— Ausgangstext —
—————
Das Bundesfinanzgericht hat durch den Richter Mag. Walter Aiglsdorfer in der Beschwerdesache Bf, über die Beschwerde vom gegen die Bescheide der belangten Behörde vom und (St.Nr. xxx), hinsichtlich Wiederaufnahme der Verfahren betreffend Einkommensteuer (Arbeitnehmerveranlagung) 2014 und 2015, Einkommensteuer 2014 und 2015 sowie Festsetzung von Anspruchszinsen 2015

I) zu Recht erkannt: 

Der Beschwerde gegen die Bescheide betreffend Wiederaufnahme der Verfahrens hinsichtlich Einkommensteuer 2014 und 2015 wird gemäß § 279 BAO Folge gegeben.
Die angefochenten Bescheide werden - ersatzlos - aufgehoben.

Die Beschwerde gegen den Bescheid betreffend Festsetzung von Anspruchszinsen 20015 wird gemäß § 279 BAO als unbegründet abgewiesen.

Gegen dieses Erkenntnis ist eine Revision an den Vewaltungsgerichtshof nach Art. 133 Abs. 4 Bundes-VErfassungesgesetz (B-BG) nicht zulässig.

II) beschlossen:

Die Beschwerde gegen die Einkommensteuerbescheide 2014 und 2015 wird gemäß § 261 Abs. 2 BAO als gegenstandslos erklärt.

Gegen diesen Beschluss ist eine Revision an den Verwaltungsgerichtshof nach Art. 133 Abs. 4 Bundes-Verfassungsgesetz (B-VG) nichtzulässig.

 
Entscheidungsgründe

Der Beschwerdeführer war in den Jahren 2014 und 2015 bei der Firma A C KG, deren Geschäftszweig laut Firmenbuch in Innen- und Außenputzarbeiten bestand, als Arbeiter beschäftigt.
—————
— Auszüge aus Datensätzen —
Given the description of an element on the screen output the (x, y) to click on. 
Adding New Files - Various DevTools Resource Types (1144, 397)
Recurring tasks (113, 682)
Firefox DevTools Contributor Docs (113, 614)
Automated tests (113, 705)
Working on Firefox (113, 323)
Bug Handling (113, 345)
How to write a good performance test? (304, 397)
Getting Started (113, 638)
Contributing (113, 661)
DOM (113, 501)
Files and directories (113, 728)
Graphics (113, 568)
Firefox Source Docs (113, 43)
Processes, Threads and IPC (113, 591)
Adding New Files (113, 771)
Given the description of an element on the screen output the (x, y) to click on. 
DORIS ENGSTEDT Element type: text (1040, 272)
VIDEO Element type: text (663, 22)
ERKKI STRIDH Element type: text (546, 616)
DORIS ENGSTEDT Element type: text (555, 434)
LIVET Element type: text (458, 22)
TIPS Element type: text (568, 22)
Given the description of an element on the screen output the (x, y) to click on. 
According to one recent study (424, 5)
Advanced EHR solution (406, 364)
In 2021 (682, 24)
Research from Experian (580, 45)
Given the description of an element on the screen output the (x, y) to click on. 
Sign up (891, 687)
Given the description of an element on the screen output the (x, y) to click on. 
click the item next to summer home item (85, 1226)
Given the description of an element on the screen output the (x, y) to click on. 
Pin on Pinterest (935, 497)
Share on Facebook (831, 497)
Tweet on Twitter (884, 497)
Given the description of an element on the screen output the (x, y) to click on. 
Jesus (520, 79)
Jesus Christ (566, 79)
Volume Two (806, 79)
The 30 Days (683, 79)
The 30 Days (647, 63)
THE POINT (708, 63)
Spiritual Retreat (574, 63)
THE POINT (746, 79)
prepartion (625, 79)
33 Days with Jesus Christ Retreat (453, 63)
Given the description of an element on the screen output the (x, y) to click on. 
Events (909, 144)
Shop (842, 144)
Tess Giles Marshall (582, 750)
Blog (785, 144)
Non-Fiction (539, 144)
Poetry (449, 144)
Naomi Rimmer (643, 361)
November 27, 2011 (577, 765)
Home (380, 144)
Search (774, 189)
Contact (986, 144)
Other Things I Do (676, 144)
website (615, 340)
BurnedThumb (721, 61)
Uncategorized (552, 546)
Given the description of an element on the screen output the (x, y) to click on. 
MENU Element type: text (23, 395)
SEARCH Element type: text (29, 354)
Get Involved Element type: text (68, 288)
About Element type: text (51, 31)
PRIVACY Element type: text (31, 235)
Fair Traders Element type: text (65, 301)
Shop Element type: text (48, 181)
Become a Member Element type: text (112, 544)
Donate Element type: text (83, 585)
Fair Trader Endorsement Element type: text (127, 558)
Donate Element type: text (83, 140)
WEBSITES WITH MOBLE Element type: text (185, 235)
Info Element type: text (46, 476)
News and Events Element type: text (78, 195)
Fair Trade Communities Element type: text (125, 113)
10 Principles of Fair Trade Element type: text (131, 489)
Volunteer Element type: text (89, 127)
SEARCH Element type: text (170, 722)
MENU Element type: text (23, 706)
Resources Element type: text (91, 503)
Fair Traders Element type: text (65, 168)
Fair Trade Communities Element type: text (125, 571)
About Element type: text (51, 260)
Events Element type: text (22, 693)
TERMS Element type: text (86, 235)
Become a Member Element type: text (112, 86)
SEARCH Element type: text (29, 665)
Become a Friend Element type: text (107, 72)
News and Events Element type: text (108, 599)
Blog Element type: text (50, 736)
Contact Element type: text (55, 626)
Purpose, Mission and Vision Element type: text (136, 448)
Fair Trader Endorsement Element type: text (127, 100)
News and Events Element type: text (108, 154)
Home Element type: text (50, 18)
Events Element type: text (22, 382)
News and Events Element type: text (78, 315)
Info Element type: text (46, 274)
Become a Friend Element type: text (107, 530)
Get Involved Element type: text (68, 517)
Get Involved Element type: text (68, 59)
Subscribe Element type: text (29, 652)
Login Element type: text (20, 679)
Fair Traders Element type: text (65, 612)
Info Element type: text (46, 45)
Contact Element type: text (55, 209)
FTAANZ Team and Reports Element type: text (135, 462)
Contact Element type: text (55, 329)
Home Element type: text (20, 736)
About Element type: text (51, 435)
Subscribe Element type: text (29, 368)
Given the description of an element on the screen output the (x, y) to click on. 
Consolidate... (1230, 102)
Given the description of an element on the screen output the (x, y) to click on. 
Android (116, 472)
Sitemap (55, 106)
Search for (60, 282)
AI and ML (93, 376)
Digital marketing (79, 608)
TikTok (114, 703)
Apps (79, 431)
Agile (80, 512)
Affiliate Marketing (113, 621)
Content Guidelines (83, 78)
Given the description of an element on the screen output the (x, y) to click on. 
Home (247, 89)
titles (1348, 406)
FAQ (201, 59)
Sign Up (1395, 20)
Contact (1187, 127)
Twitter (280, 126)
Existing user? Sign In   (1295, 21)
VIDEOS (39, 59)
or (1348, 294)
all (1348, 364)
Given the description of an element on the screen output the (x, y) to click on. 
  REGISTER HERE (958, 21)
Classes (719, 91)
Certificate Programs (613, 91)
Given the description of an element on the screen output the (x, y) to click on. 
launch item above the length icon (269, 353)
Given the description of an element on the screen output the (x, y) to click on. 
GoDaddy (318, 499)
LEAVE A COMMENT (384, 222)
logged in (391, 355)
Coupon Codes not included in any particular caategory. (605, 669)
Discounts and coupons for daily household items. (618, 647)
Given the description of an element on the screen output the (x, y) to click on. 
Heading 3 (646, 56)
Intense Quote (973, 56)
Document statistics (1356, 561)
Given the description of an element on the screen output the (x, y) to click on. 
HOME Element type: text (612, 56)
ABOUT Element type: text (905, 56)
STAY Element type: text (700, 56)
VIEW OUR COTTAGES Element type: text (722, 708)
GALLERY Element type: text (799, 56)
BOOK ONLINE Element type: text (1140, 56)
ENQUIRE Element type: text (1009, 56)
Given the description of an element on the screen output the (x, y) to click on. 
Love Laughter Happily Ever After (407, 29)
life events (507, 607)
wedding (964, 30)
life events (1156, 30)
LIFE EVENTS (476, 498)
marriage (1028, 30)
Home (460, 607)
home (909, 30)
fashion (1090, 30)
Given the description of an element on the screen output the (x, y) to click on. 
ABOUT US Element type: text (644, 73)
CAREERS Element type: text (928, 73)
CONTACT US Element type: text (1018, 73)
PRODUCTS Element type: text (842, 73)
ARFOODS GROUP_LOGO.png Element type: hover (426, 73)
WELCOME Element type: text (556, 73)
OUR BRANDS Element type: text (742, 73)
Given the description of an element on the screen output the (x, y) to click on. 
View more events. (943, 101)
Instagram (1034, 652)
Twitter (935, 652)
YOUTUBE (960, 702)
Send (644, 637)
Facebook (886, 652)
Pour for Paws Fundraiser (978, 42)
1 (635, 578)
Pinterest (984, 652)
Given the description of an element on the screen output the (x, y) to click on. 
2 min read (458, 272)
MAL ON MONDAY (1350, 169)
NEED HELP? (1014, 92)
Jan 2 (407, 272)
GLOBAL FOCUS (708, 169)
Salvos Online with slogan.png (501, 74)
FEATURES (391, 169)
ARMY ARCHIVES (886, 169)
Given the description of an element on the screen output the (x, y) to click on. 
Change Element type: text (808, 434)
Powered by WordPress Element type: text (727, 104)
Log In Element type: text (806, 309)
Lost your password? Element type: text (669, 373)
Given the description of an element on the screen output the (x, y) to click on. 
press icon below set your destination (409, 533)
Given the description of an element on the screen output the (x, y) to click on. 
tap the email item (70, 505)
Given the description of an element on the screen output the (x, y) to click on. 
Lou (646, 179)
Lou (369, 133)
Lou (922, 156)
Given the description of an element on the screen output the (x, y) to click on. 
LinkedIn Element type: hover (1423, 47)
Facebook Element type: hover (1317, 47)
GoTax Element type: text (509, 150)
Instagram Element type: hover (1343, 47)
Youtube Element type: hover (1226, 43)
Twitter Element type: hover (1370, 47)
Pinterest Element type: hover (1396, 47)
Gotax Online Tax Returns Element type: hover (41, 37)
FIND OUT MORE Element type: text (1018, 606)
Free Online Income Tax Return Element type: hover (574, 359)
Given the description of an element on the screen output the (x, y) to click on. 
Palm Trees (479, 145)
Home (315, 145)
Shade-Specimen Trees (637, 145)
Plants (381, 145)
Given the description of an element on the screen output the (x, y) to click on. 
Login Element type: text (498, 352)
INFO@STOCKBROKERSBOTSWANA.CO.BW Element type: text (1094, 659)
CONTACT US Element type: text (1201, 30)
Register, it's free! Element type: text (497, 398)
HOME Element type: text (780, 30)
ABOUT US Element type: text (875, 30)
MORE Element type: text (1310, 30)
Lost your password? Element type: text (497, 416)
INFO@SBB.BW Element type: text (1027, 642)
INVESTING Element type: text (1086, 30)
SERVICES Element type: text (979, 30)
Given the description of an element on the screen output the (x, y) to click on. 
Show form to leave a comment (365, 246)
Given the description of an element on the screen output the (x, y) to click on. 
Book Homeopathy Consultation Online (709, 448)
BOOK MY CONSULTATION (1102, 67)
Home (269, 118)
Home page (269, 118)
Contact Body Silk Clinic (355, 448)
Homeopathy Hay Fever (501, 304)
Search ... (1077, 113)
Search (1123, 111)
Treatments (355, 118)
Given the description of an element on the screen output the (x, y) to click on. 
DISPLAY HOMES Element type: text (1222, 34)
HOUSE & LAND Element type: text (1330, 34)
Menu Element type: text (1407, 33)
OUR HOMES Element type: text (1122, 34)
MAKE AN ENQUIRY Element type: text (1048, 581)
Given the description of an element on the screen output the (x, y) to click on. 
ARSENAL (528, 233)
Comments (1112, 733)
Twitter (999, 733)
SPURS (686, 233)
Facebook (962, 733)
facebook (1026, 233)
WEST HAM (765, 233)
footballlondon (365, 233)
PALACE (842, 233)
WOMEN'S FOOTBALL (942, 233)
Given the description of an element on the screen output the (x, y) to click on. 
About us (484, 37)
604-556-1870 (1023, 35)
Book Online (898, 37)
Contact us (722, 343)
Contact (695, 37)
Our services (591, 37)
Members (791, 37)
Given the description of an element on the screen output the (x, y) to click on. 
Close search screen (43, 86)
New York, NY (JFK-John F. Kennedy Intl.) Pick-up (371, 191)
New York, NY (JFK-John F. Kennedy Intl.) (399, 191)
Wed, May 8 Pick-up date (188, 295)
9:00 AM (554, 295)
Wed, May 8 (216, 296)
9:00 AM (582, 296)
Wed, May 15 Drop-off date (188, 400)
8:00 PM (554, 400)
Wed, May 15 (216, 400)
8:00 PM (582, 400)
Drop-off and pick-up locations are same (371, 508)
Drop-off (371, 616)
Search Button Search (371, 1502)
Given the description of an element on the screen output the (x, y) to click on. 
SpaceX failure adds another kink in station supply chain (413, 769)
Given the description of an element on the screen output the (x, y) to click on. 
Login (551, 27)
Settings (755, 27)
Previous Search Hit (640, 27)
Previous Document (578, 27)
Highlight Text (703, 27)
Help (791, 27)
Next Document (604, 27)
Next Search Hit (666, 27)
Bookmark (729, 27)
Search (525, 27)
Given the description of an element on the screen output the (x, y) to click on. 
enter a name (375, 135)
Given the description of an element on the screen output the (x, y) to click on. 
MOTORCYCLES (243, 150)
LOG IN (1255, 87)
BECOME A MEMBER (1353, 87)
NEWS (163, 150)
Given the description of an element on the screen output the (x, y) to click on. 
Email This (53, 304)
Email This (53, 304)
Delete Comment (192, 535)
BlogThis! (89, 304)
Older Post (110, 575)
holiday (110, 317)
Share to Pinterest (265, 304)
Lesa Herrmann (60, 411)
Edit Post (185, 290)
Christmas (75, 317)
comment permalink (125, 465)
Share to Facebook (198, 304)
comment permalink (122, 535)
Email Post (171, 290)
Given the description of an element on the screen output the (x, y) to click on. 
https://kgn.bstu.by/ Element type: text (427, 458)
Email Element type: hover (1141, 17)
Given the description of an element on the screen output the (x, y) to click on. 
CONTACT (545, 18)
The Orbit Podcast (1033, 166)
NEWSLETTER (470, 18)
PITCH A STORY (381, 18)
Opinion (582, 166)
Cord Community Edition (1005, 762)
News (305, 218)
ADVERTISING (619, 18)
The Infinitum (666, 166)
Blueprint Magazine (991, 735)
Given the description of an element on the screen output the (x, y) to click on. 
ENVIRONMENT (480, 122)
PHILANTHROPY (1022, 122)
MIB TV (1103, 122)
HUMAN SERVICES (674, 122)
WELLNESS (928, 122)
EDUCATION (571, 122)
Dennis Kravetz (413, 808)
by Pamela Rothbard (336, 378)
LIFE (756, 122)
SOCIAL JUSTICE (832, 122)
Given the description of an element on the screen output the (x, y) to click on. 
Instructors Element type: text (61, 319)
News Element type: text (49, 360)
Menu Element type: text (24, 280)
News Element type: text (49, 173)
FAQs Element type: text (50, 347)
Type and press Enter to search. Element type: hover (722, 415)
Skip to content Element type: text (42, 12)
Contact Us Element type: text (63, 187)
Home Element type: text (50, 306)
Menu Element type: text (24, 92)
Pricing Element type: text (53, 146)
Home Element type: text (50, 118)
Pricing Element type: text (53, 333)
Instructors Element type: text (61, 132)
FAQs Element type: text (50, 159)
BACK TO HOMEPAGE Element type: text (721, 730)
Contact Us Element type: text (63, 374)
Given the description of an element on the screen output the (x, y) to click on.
—————
— Aufgaben —
[1] Schreiben Sie aus der Entscheidung des Bundesfinanzgerichts die Stelle zwischen „Der Beschwerde gegen“ und „als unbegründet abgewiesen.“ wortgetreu ab, beide Stellen eingeschlossen.
[2] Führen Sie die Entscheidung des Bundesfinanzgerichts nach ihrem letzten Satz weiter.

— Lösungen —
[1]
Der Beschwerde gegen die Bescheide betreffend Wiederaufnahme der Verfahrens hinsichtlich Einkommensteuer 2014 und 2015 wird gemäß § 279 BAO Folge gegeben.
Die angefochenten Bescheide werden - ersatzlos - aufgehoben.

Die Beschwerde gegen den Bescheid betreffend Festsetzung von Anspruchszinsen 20015 wird gemäß § 279 BAO als unbegründet abgewiesen.

[2]
Anlässlich einer Hausdurchsuchung am bei der Firma A C KG wurden Unterlagen sichergestellt, aus denen hervorging, dass in den Jahren 2014 und 2015 unter anderem auch an den Beschwerdeführer Schwarzzahlungen für geleistete „Übermeter“ geflossen waren. Der Geschäftsführer der Arbeitgeberin des Beschwerdeführers war bei seiner Vernehmung voll geständig und gab zu, diese Zahlungen nicht über das Lohnkonto abgerechnet zu haben. In der Anklageschrift vom erhob die Staatsanwaltschaft Anklage wegen Hinterziehung von Lohnabgaben durch Schwarzzahlungen für „Übermeter“. Im Urteil vom Dat1 folgte das Gericht der Anklage und erkannte den steuerlich verantwortlichen Geschäftsführer der A C KG der Abgabenhinterziehung für schuldig, indem er unter anderem eine Verkürzung von Lohnabgaben für die Zeiträume 1/2012 bis 12/2015 in der Höhe von insgesamt 263.834,99 € bewirkt hatte.

Aufgrund des rechtskräftig gewordenen Strafurteils stand somit fest, dass dem Beschwerdeführer im Jahr 2014 ein Geldbetrag in Höhe von 2.047,33 € und im Jahr 2015 in Höhe von 10.855,34 € zugeflossen waren.

Das Finanzamt erstellte in der Folge zusätzliche Lohnzettel für die Zeiträume 2014 und 2015 und erfasste diese Beträge als Bezüge gemäß § 25 EStG 1988 (KZ 210 und 245).

Nach Wiederaufnahme der Verfahren hinsichtlich Einkommensteuer 2014 und 2015 wurden die Einkommensteuern unter Berücksichtigung von weiteren Einkünften aus nichtselbständiger Arbeit neu festgesetzt.
Angefochtene Bescheide:
 < Wiederaufnahme Einkommensteuer 2014 und 2015 ( und )
 < Einkommensteuer 2014 und 2015 ( und )
 < Anspruchszinsen 2015 ()
Im Rahmen einer Hausdurchsuchung beim ehemaligen Arbeitgeber des Beschwerdeführers seien Belege über Barauszahlungen gefunden worden, welche nicht über das Lohnkonto des Beschwerdeführers abgerechnet worden seien. Nunmehr sei dieses Einkommen hinzugerechnet worden.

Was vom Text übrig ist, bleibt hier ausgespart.